[Records excerpted from a collection]
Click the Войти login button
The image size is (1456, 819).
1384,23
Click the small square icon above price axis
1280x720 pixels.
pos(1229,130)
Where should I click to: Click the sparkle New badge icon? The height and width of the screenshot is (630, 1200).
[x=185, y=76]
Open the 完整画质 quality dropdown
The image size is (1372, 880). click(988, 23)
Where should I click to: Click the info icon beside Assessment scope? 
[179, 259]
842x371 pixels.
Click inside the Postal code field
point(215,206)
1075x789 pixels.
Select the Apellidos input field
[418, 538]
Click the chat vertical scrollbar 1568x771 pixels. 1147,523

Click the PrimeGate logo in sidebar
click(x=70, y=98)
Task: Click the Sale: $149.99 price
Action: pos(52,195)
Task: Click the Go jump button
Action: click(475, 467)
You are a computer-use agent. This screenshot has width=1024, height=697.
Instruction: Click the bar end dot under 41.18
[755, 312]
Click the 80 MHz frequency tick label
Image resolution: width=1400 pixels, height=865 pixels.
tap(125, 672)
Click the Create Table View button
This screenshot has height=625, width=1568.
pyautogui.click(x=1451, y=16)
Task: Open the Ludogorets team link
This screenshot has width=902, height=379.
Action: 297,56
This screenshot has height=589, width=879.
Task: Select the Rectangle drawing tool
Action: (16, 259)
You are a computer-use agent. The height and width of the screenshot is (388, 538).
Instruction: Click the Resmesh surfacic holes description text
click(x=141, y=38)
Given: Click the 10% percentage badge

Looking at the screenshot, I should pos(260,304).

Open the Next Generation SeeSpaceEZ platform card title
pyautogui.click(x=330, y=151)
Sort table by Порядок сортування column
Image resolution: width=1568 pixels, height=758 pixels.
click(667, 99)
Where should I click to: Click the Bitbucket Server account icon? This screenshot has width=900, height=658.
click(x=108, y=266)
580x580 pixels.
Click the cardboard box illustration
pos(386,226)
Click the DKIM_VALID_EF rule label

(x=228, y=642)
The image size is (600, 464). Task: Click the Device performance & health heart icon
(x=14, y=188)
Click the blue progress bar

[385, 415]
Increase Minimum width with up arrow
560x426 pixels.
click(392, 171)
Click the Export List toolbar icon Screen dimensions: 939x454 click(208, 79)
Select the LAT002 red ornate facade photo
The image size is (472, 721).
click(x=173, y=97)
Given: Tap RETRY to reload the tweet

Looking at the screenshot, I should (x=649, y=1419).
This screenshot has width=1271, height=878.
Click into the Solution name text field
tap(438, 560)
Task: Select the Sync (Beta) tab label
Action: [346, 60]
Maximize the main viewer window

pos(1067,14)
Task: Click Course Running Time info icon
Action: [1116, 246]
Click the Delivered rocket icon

TASK:
Every entry needs to be copied again, word for word.

RESPONSE AREA:
Click the Войти login button
The image size is (1456, 819).
1384,23
Click the small square icon above price axis
1280x720 pixels.
pos(1229,130)
Where should I click to: Click the sparkle New badge icon? The height and width of the screenshot is (630, 1200).
[x=185, y=76]
Open the 完整画质 quality dropdown
The image size is (1372, 880). click(988, 23)
Where should I click to: Click the info icon beside Assessment scope? 
[179, 259]
842x371 pixels.
Click inside the Postal code field
point(215,206)
1075x789 pixels.
Select the Apellidos input field
[418, 538]
Click the chat vertical scrollbar 1568x771 pixels. 1147,523

Click the PrimeGate logo in sidebar
click(x=70, y=98)
Task: Click the Sale: $149.99 price
Action: pos(52,195)
Task: Click the Go jump button
Action: click(475, 467)
You are a computer-use agent. This screenshot has width=1024, height=697.
Instruction: Click the bar end dot under 41.18
[755, 312]
Click the 80 MHz frequency tick label
Image resolution: width=1400 pixels, height=865 pixels.
tap(125, 672)
Click the Create Table View button
This screenshot has height=625, width=1568.
pyautogui.click(x=1451, y=16)
Task: Open the Ludogorets team link
This screenshot has width=902, height=379.
Action: 297,56
This screenshot has height=589, width=879.
Task: Select the Rectangle drawing tool
Action: (16, 259)
You are a computer-use agent. The height and width of the screenshot is (388, 538).
Instruction: Click the Resmesh surfacic holes description text
click(x=141, y=38)
Given: Click the 10% percentage badge

Looking at the screenshot, I should pos(260,304).

Open the Next Generation SeeSpaceEZ platform card title
pyautogui.click(x=330, y=151)
Sort table by Порядок сортування column
Image resolution: width=1568 pixels, height=758 pixels.
click(667, 99)
Where should I click to: Click the Bitbucket Server account icon? This screenshot has width=900, height=658.
click(x=108, y=266)
580x580 pixels.
Click the cardboard box illustration
pos(386,226)
Click the DKIM_VALID_EF rule label

(x=228, y=642)
The image size is (600, 464). Task: Click the Device performance & health heart icon
(x=14, y=188)
Click the blue progress bar

[385, 415]
Increase Minimum width with up arrow
560x426 pixels.
click(392, 171)
Click the Export List toolbar icon Screen dimensions: 939x454 click(208, 79)
Select the LAT002 red ornate facade photo
The image size is (472, 721).
click(x=173, y=97)
Given: Tap RETRY to reload the tweet

Looking at the screenshot, I should (x=649, y=1419).
This screenshot has width=1271, height=878.
Click into the Solution name text field
tap(438, 560)
Task: Select the Sync (Beta) tab label
Action: [346, 60]
Maximize the main viewer window

pos(1067,14)
Task: Click Course Running Time info icon
Action: [1116, 246]
Click the Delivered rocket icon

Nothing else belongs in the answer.